Да и разве вам действительно интересно, расскажу я что–то или нет, ведь всё давно уже рассказано, объяснено, мы уже давно друг другу ничего не рассказываем, мы лишь напоминаем друг другу, где было рассказано о том, а где — об этом: «Помнишь?» — «А ты помнишь?». Ведь это продолжается уже довольно давно, может быть, всегда. Может быть, так и было всегда, с тех пор, как Отец последний раз рассказал нам что–то, я не помню точно, что, но что–то очень важное, чего–то нельзя было делать, а может быть, можно, но мы неправильно сделали это, совершенно неправильно. Ведь он выгнал нас не за то, не потому, что пожалел чего–то для нас, нет, ему не было жалко ничего — совсем ничего, я имею в виду, — а потому, что мы (я и они) захотели узнать, и он пожалел нас, и дал нам узнать, он не стал нам больше ничего рассказывать, он выгнал нас, чтобы мы всё узнали сами, так пожалел. Может быть, он не хотел, чтобы мы знали? Что знали? Ну, так, вообще ничего, не хотел, чтобы мы даже стремились к этому. Да, наверное. Наверное, так и было, может быть, он рассчитывал на нас в каком–то другом деле, или духе, а мы его обманули, не нарочно, конечно, нечаянно, могло же так быть. Возможно, ему нужно было нам раньше рассказать, в каком именно деле или духе он на нас рассчитывал, а он не успел, задержался с чем–то, ведь дел у него — о–го–го — сколько дел у него тогда было, да и сейчас, наверно, не меньше? Сейчас, наверно, больше, он же наш Отец, хоть и выгнал нас.

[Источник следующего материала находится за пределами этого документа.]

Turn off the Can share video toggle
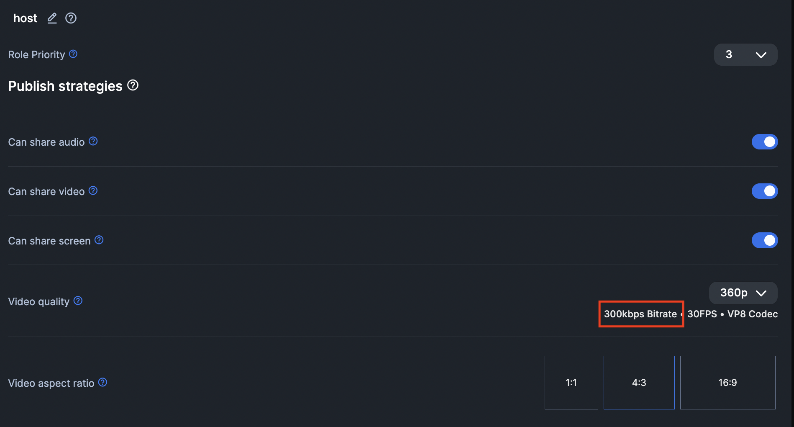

Но ведь он же нас простил, их и меня, потом, позже? мне кажется, именно так и надо понимать то, как всё потом сложилось, но только всё это сложилось гораздо позже, гораздо позже. А до того, как это сложилось, он многих из нас (их и меня) убил, такие дела, очень многих, всех. Нет, нет, не всех, совсем не всех, а только, действительно, очень многих, но не всех, он пожалел нас. Нас — это меня и тех, кто просил о чём–то рассказать? Да. Ведь именно это он и рассказал, я же обращал внимание выше. Но может быть, он пожалел тех, кто уже не так сильно хотел узнать, не так сильно стремился это сделать? А те, многие из нас, кого он убил, стремились это сделать слишком сильно? Нет, в таком случае: откуда бы взялись те, кто хотел, чтобы я что–то там такое рассказал, или объяснил, для этого ведь нужно хотеть, стремиться знать о чём–то и, наверно, довольно сильно стремиться — ведь нужно проснуться, напрячь память, вспомнить, зачем, собственно, всё это было нужно, прочистить уши, чтобы я мог трубить им в них беспрепятственно, это же всё очень обременительно, правда, ведь подобное не делают просто так.
Мне кажется, — я повторяю, — кажется, что я понимаю и могу рассказать, объяснить, как было дело. Был теплый день, нет, утро, весеннее, это же должно было быть весеннее утро, все такие дела делаются весенним утром, по крайней мере, затеваются. Кажется, что тепло, и в самом деле тепло, пока не подует ветерок, не прилетит из стран неведомых, неназываемых, не заберётся холодным скальпелем не пройдется по хребту, не напомнит, что нельзя расслабляться в тёплое весеннее утро, в котором затеваются такие дела. Отец был очень занят, он вспоминал, он решил именно этим утром вспомнить точно, в чём же он на нас рассчитывал и что собирался поручить нам — мне и им, тем, кто потом, гораздо позже, просил меня рассказать об этом, или, может быть, я как–нибудь перепутал, или не понял их, и они просили, умоляли меня не рассказывать, даже не раскрывать рот. И он уже совсем вспомнил и уже совсем решил положиться на нас, и в этот момент мы взяли и нашалили, я никак не могу точно вспомнить в это тёплое весеннее утро, мы что–то там стащили, нам захотелось посмотреть, что это такое, нам вдруг захотелось узнать. И мы нашкодили, нам мало показалось узнать, хотя и этого–то, наверно, не надо было делать, и мы совсем всё испортили, совсем. И Отец понял, что если уж и в этом на нас положиться нельзя, в такой малости, то нечего и думать что–то нам поручать такое, что–то важное, мы точно так же возьмём и обкакаемся, и всё испортим в самый решающий момент, может быть, даже и в какое–нибудь другое теплое весеннее утро. Он, наверно, почувствовал себя очень одиноким тогда, наш Отец: — «Всё сам, ну, всё сам», — вот так он сказал тогда, наверно.